The GROMACS code is and open-source development of a group at gromacs.org. It's specifically designed for researchers who dedicate their own computer to their research. Even though the Pande Group has adapted it to be used in a distributed computing environment (and has made other contributions to that development) it's primary focus is on dedicated machines.

There's no such thing as a dedicated computer with 7 cores so we need to recognize the fact that donors are taking it on themselves to use it in untested ways when the run it as -smp 7 and it's always possible to run into unexpected limitations such as an increased failure rate. Such a configuration has never been recommended by either gromacs.org or by stanford and it may or may not work.

It's a very useful analysis method when using easily factorable numbers that occur in real hardware like 4, 8, 12, 16, 24, 32 etc. Many other values may or may not work, depending on the atomic structure being analyzed. When donors choose to run with less thoroughly tested numbers and make reports like yours Stanford can exclude those problems by limiting donor choices to configurations that are known to work or to ones for which few reports have been collected. The fact that this problem didn't get discovered when 7500 was being beta tested probably just means that the beta testers were running with other values.

Stanford did start imposing limitations in V7 but since the gromacs code is identical in both V6 and V7 it made more sense to put the exclusions in the core rather than in the client(s). If Stanford has not excluded 7 yet, they probably will soon.

The FAH research is still very much cutting-edge technology and they can only fix the problems that they know about.
Leonardo wrote:Thanks. Unfortunate about this. Were I to run -SMP 6, I would have one core in each machine at idle.
That's only true if you choose to run it that way. You can always run a uniprocessor client concurrently with a smp 6 client or run a smp 8 client without whatever you're running in the 8th core -- or you can continue to run with smp 7 (at least until it's excluded) and accept the fact that it's going to be less reliable, at times, even though that would be a poor choice.

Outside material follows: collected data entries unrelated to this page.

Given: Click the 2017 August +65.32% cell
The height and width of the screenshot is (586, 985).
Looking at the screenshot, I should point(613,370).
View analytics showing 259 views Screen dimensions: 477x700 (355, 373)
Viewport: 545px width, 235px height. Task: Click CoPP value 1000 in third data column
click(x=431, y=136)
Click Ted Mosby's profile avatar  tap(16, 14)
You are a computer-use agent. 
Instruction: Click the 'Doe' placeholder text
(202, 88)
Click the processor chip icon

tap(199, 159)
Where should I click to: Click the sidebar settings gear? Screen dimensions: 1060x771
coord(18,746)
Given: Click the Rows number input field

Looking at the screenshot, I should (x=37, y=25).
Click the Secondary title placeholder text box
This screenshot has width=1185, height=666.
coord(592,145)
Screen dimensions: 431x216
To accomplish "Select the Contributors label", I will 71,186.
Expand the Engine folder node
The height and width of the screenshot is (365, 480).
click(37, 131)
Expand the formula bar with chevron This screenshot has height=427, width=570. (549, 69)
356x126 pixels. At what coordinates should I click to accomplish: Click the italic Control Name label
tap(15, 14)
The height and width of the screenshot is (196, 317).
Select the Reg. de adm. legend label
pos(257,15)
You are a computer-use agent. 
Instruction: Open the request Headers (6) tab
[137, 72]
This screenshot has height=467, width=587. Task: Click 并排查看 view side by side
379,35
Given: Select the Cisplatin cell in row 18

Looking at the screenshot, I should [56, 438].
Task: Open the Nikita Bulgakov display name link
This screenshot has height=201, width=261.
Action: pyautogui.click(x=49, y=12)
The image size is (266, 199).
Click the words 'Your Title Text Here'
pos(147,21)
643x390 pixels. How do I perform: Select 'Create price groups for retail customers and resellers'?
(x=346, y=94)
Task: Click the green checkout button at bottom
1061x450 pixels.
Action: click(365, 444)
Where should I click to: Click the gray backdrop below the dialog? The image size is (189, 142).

Re: EUEs, multiple, on Project 7500 and 7501 work units

Posted: Fri Jul 08, 2011 2:13 am
by Leonardo
Yes, Bruce. Perhaps I was being cryptic. I understood all that, I was just sloppy in my wording. Also, I just didn't know that the non-prime core count limitations had it had yet come into effect already for some projects processed by 4-core/8-thread processors.
If Stanford has not excluded 7 yet, they probably will soon.
Again, yes, I knew that, but it still took me by surprise. :lol: :shock:

I'll find a solution that complies with best practices. Always have, always will. :D

Re: EUEs, multiple, on Project 7500 and 7501 work units

Posted: Fri Jul 08, 2011 2:52 am
by Grandpa_01
Actually it was discovered in beta testing by me. :oops: viewtopic.php?f=66&t=18549#p185850

Re: EUEs, multiple, on Project 7500 and 7501 work units

Posted: Fri Jul 08, 2011 10:52 am
by bruce
Grandpa_01 wrote:Actually it was discovered in beta testing by me. :oops: viewtopic.php?f=66&t=18549#p185850
True, but I still regard the beta forum as something than not everybody reads. Stanford is aware of the issue but I don't know what their plan is to deal with it. I didn't see an official warning about smp 7 on those projects. I suspect that in their mind, they've already warned donors against using number like smp 7 and it doesn't need to be said again -- in spite of the fact that a lot of people have run smp 7 for a long time and generally have had few difficulties.

When the Mods designate a particular WU to be a "bad WU" and suspend future generations of that trajectory, we do not know how many threads were used when the errors occurred. (e.g. - - Were all of the bad ones 7 and all of the successes 8?) I don't see an easy way to solve this dilemma.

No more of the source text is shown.